Maybe it's in /etc/fstab, the entry for /dev/fd0 may need the 'users' flag, not sure, dont have a floppy drive and havent had to configure it.

----------

## pjp

Open a terminal and /bin/su - (login as root).  With a floppy inserted into the drive, type 

```
mount /dev/floppy/0 /mnt/floppy
```

where /mnt/floppy is the mount point.  What happens?

----------

## delta407

 *dn1282 wrote:*   

> /mnt/floppy doesn't exist and neither does /dev/fd0

 

1. Are you using devfs? (You are by default.)

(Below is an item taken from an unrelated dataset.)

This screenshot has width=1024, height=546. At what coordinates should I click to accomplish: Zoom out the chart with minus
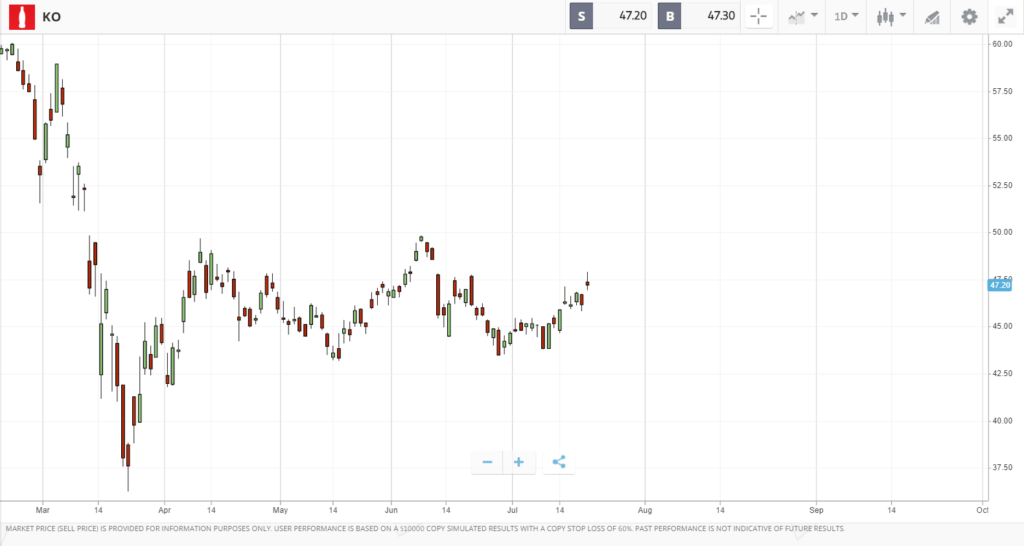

2. Did you enable floppy support in your kernel configuration?

----------

## dn1282

Okay thanks to everyone to replied.

I figured it out.  I had to add 

```
/dev/fd0     /mnt/floppy     auto     noauto,user     0 0
```

 to my /etc/fstab file.  For some reason it wasn't there,    :Shocked: 

----------

## delta407

...I thought /dev/fd0 didn't exist?

 :Question: 

...

----------

## pjp

 *delta407 wrote:*   

> ...I thought /dev/fd0 didn't exist?
> 
> ...

 Good point... then I reread and am more confused.

 *dn1282 wrote:*   

> /mnt/floppy doesn't exist and neither does /dev/fd0.
> 
> ...
> 
> I cd to /dev and fd0 is listed under there. 

 

----------

## dn1282

 *delta407 wrote:*   

> ...I thought /dev/fd0 didn't exist?
> 
> ...

 

for some reason before adding /dev/fd0 to my /etc/fstab file, everytime i tried to do "mount /dev/fd0 /mnt/floppy" it tells me that /dev/fd0 does not exist, but when i cd to /dev it was there.  So i don't understand why it told me the fd0 device didn't exist.  But oh well, it works now.  :Rolling Eyes: 

----------